§ **WORK REQUIRED**: From the start of the data through the line containing "[1719, 593]", inclusive, rewrite the lines with "icon" replaced by "button" and nothing else changed. Leave the pictures out.
-- BEGIN RAW DATA --
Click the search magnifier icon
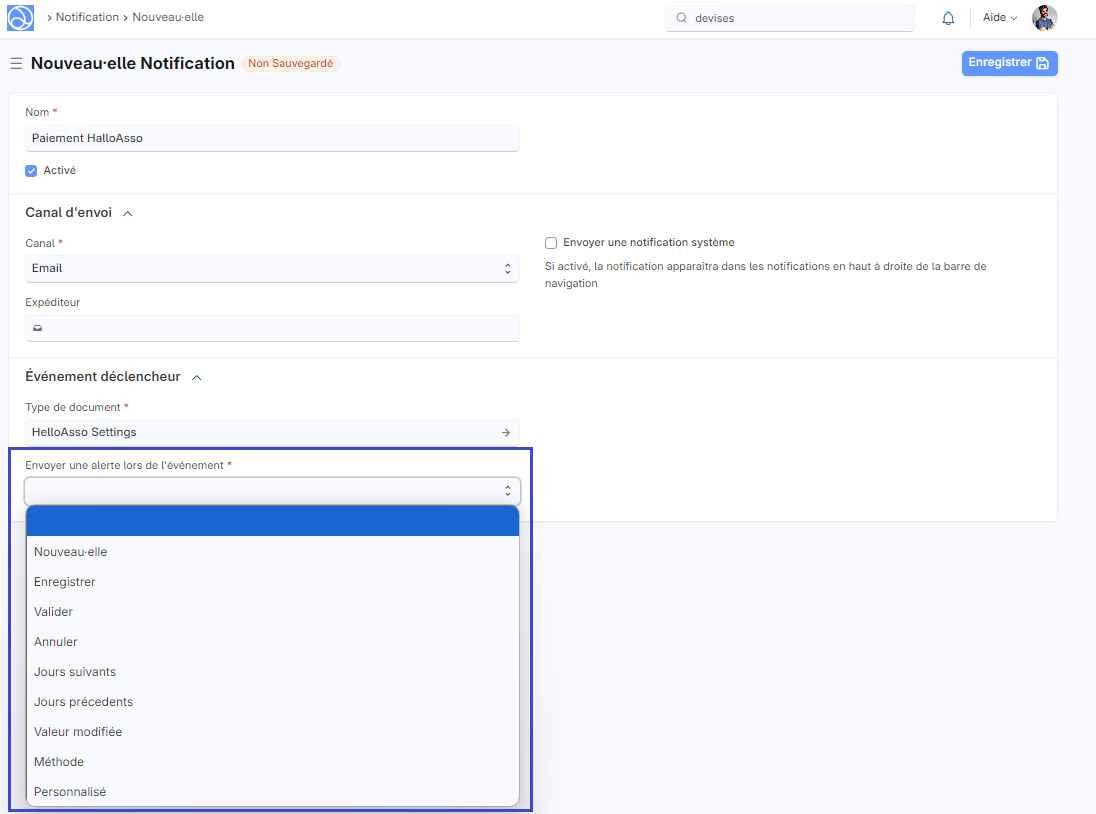 [x=682, y=18]
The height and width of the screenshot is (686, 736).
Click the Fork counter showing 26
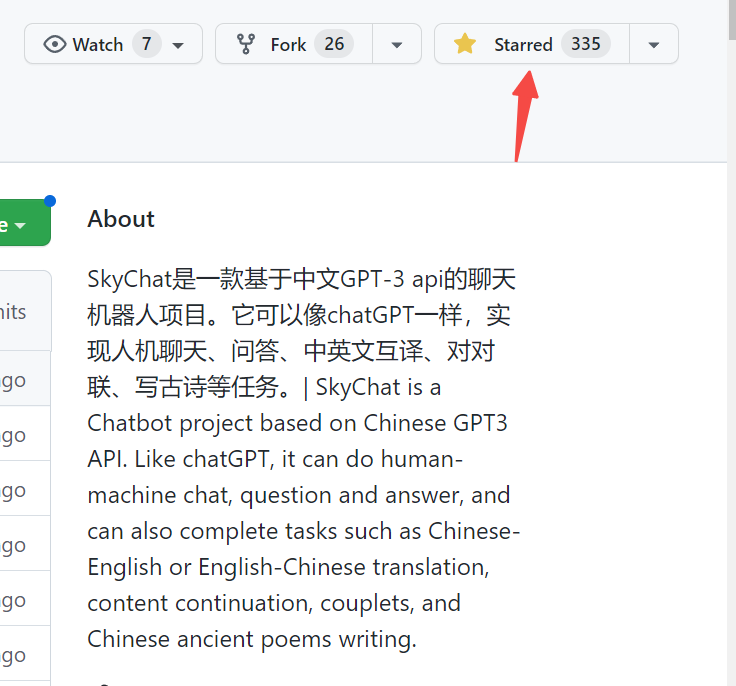(334, 44)
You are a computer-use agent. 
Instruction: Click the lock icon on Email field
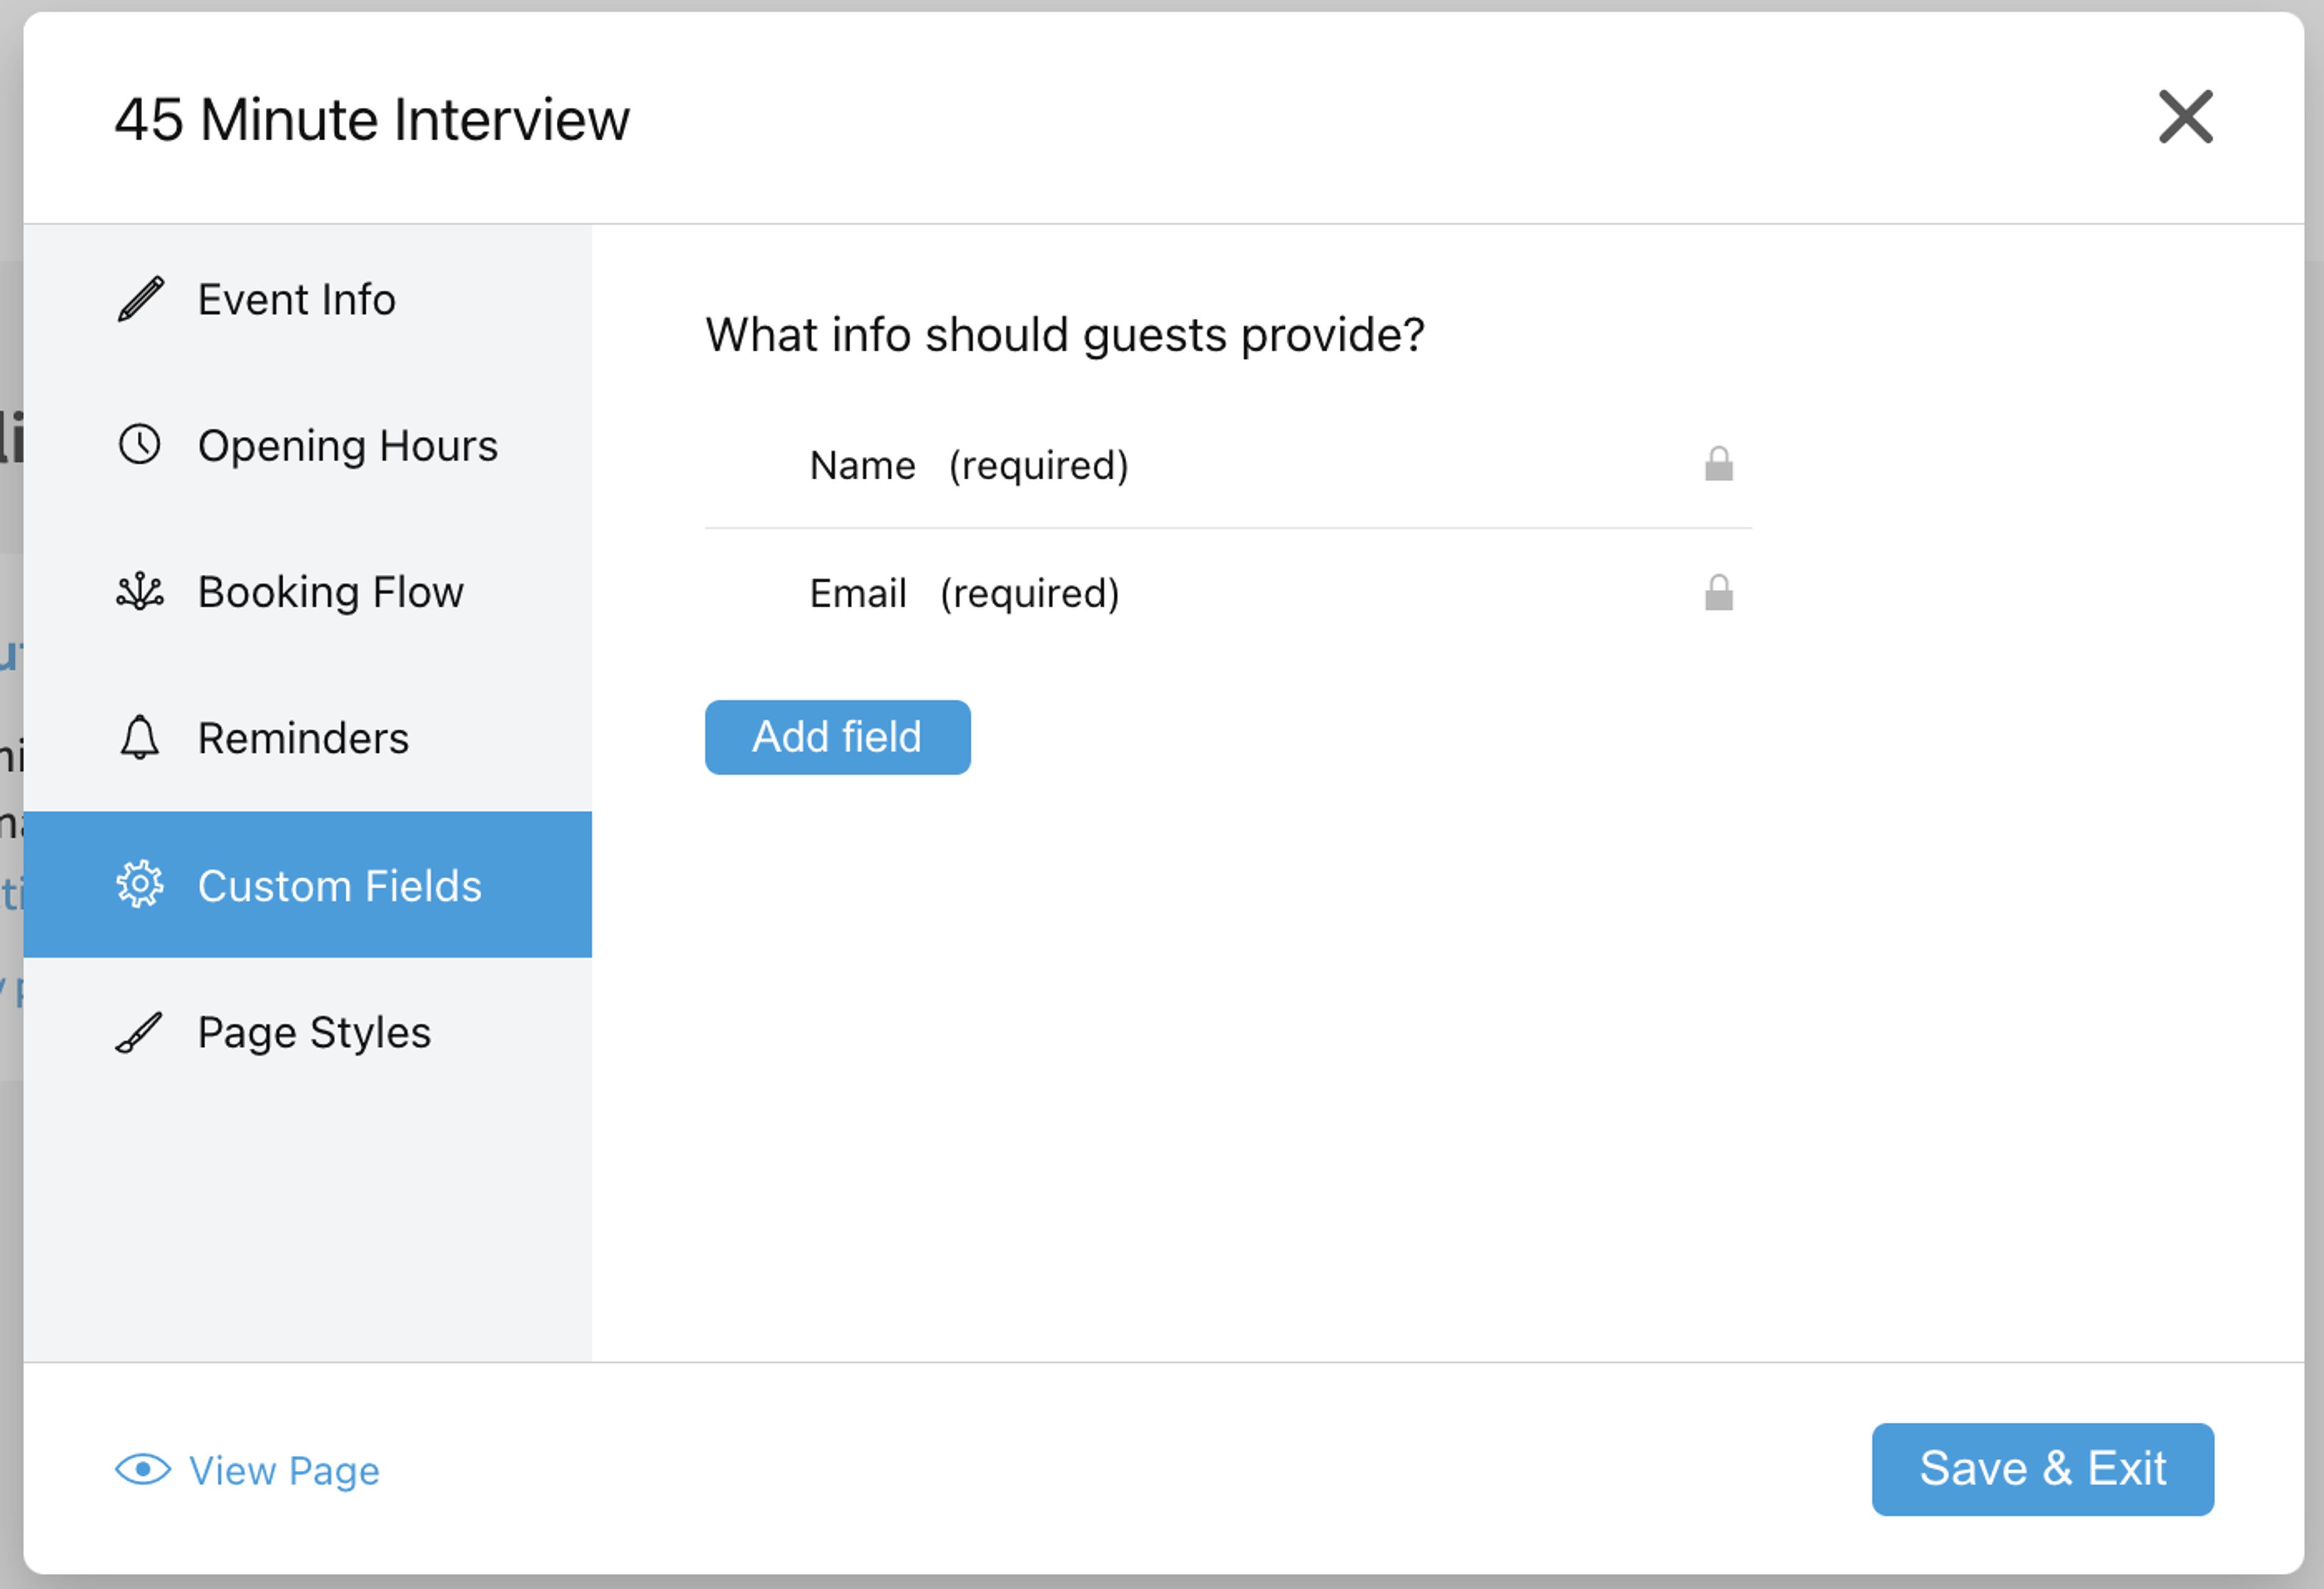[1719, 593]
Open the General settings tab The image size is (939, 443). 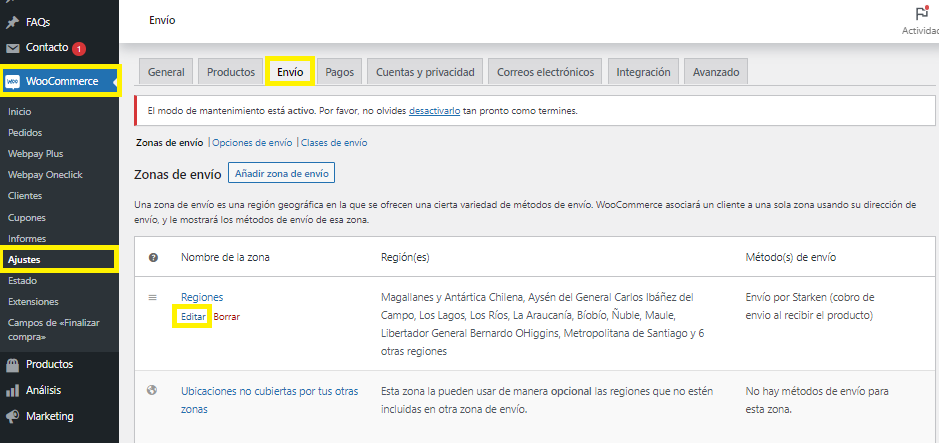(166, 72)
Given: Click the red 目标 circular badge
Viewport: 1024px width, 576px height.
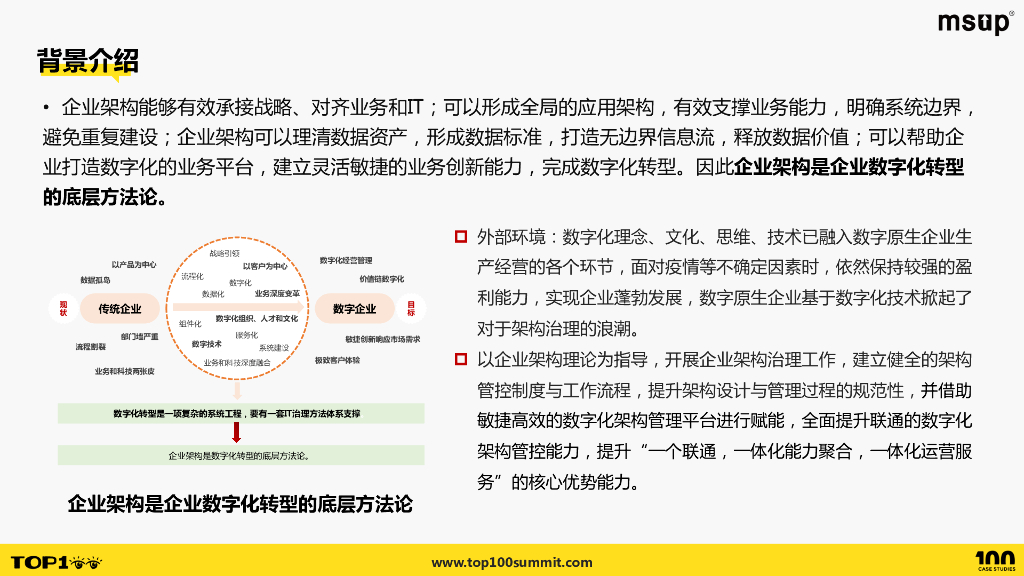Looking at the screenshot, I should pos(411,309).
-- END RAW DATA --
§ **RESULT FOR THIS EXERCISE**:
Click the search magnifier button
 [x=682, y=18]
The height and width of the screenshot is (686, 736).
Click the Fork counter showing 26
(334, 44)
You are a computer-use agent. 
Instruction: Click the lock button on Email field
[1719, 593]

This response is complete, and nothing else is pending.